Intermediary cloud approach
Under this model, any files a user receives or downloads to the device are automatically uploaded to the cloud service for testing and comparison to determine if they're malware or security threats. The files are loaded to the device only if these files are approved.
This intermediary approach also works well for mobile devices, but it can sometimes cause a lag in performance if the mobile devices are on a slow network. Fortunately, the general availability of fast 4G, 5G and LTE makes this less of an issue.

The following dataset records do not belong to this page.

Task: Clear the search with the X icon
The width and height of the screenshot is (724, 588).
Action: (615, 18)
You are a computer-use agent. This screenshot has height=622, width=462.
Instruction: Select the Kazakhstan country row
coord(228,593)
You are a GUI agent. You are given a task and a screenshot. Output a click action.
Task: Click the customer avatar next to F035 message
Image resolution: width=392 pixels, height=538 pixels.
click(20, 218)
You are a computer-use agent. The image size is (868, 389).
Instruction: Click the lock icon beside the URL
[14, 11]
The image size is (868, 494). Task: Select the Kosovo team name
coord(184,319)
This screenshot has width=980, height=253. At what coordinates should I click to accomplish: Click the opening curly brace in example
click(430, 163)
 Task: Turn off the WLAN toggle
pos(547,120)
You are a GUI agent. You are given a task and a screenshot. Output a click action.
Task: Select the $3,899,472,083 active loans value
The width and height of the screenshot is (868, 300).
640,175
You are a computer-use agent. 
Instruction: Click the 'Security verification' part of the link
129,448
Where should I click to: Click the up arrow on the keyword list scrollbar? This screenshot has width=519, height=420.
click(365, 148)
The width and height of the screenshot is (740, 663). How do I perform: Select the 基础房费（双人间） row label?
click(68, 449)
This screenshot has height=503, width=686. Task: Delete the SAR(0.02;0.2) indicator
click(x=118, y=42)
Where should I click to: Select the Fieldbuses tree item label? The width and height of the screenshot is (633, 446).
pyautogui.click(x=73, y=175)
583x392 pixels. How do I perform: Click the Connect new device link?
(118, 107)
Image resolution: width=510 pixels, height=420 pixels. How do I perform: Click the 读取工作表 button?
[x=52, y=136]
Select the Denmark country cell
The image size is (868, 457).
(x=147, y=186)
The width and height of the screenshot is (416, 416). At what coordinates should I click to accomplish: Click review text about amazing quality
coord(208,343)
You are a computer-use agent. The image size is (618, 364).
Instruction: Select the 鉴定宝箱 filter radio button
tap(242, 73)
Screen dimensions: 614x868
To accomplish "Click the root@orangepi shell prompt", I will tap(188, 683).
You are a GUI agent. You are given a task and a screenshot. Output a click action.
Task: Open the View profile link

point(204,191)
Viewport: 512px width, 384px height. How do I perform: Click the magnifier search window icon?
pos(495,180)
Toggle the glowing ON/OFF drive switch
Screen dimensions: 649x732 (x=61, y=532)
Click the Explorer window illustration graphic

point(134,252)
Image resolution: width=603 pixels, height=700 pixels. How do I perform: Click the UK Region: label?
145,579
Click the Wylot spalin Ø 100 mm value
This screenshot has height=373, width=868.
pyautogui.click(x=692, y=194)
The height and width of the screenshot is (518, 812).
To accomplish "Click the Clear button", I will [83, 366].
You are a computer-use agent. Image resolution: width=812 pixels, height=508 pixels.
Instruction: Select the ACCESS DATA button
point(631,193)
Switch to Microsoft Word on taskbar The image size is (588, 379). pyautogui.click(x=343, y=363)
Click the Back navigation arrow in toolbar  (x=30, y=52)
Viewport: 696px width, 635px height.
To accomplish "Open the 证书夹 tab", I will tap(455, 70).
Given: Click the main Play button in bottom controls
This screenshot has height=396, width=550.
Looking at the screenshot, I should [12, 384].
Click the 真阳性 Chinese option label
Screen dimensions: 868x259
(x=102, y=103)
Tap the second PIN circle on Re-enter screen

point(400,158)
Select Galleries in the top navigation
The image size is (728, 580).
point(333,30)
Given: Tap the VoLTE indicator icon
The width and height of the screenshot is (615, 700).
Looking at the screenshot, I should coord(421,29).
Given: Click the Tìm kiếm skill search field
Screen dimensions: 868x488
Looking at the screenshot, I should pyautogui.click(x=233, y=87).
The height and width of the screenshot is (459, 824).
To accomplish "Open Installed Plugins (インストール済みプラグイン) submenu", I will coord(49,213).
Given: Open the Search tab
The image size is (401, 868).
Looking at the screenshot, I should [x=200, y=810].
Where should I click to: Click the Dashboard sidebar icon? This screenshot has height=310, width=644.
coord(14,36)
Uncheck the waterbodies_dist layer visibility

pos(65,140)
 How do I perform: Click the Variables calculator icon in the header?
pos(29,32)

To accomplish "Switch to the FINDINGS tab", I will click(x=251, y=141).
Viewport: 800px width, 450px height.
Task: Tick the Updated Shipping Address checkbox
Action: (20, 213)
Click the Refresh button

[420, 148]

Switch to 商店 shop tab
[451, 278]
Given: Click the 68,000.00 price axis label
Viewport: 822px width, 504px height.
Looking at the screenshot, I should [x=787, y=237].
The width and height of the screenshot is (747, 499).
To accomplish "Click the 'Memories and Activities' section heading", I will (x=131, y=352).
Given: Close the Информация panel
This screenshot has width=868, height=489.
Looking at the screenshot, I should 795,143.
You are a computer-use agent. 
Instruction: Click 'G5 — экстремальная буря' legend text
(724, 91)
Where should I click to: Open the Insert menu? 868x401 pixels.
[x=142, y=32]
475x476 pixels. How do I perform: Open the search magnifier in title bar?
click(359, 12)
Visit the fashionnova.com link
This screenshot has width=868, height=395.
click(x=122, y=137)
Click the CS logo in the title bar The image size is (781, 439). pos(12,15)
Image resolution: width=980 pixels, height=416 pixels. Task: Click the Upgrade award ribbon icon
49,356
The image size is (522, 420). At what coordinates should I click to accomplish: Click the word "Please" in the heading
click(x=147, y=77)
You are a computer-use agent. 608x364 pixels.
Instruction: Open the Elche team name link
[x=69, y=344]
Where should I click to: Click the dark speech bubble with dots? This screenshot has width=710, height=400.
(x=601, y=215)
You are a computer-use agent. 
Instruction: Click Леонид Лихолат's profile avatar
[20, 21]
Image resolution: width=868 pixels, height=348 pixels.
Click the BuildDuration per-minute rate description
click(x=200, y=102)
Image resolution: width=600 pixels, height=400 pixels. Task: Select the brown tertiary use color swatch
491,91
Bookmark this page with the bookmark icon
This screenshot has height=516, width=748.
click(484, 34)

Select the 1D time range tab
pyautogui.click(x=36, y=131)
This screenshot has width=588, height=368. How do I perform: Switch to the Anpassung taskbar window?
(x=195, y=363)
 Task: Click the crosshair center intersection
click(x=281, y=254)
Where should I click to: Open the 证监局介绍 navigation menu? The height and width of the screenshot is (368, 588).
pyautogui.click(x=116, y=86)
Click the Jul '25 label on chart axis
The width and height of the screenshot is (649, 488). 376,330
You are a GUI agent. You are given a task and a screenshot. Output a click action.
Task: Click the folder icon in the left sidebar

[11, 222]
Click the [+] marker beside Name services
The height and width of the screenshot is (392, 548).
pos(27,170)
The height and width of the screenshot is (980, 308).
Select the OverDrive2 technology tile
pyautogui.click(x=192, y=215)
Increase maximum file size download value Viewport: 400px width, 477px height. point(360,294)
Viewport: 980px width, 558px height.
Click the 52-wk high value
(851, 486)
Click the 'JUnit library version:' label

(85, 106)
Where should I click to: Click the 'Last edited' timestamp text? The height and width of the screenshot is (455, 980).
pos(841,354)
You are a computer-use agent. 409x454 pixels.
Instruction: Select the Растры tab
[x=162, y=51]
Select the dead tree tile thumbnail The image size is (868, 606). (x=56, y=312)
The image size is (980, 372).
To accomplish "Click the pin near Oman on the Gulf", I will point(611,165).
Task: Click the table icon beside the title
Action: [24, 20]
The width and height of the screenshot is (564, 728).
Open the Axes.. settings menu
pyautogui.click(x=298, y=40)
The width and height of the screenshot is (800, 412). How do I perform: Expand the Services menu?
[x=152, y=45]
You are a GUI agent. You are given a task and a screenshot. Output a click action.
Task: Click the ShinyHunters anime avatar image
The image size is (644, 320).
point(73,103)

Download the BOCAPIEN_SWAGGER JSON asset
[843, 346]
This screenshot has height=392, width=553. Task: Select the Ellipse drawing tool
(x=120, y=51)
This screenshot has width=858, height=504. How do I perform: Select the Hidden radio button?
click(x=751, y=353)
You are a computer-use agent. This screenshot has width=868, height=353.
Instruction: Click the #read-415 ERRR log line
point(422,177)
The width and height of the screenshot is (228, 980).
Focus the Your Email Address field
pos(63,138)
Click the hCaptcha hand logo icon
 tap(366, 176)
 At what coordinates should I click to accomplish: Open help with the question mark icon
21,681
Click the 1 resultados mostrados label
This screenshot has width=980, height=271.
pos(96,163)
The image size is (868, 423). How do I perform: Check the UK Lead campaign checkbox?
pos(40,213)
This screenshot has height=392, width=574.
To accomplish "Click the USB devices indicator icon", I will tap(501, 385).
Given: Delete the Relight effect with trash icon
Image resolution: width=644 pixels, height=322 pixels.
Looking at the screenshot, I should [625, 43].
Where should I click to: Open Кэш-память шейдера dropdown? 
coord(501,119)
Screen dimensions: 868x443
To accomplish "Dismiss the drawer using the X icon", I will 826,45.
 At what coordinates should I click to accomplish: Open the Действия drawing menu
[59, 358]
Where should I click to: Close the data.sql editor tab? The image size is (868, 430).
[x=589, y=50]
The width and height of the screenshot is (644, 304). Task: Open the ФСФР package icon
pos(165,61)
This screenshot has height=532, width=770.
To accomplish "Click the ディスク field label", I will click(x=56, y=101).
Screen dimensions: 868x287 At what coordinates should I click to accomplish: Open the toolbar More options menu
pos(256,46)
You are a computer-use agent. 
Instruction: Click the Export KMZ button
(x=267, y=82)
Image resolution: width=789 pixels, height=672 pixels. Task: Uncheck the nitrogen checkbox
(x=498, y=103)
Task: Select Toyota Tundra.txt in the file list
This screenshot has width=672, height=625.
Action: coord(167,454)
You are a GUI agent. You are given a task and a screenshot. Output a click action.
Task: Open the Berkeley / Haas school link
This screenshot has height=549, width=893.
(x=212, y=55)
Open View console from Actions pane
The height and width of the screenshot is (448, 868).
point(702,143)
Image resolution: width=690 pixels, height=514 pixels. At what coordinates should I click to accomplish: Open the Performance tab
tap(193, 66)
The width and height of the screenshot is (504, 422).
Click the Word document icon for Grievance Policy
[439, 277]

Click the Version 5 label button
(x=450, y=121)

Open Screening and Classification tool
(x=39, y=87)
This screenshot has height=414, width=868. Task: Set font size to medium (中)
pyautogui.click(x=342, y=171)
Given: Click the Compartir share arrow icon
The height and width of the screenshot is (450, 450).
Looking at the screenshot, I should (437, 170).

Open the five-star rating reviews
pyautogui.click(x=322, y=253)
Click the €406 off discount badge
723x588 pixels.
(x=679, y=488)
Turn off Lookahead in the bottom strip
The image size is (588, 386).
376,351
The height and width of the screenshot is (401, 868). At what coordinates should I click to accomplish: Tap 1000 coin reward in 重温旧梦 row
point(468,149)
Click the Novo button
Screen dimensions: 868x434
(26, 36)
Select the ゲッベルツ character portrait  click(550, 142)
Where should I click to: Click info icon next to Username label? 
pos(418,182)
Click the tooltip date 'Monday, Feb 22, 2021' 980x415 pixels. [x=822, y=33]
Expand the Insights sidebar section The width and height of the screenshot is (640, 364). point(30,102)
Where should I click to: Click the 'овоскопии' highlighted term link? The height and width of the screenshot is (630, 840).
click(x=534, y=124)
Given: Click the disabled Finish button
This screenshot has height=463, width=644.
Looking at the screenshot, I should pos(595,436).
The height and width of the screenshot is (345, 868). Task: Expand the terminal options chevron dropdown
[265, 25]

For mobile security vendors, this approach means they can run very fast and extensive processes on high-powered cloud servers, eliminating the restrictions of on-device resources. The following type of mobile security monitors the behavior of the apps or files on the device.
Mobile behavioral analysis
With this approach, an AI-based preloaded app prevents malicious activity by flagging suspicious behavior. There is still a cloud-based component to this approach; the agent occasionally downloads new suspicious behaviors to flag on the device, but most of the work is done locally.
Mobile behavioral analysis is the best way to find zero-day exploits. This approach uses crowd sourcing to obtain and test files, but it is more behavior-based than the simple penetration testing associated with a traditional signature file antivirus approach.
How vendors employ different types of mobile security
Many tools are hybrids of these types of mobile security models, and they aren't purely signature-, AI- behavior- or cloud intermediary-based. In fact, many argue that combining models can provide superior security compared to the use of a single model.
Unfortunately, threat actors are becoming more sophisticated even as mobile security applications gain capabilities. Security add-ons should still be a standard practice for users -- especially enterprise users with sensitive corporate data.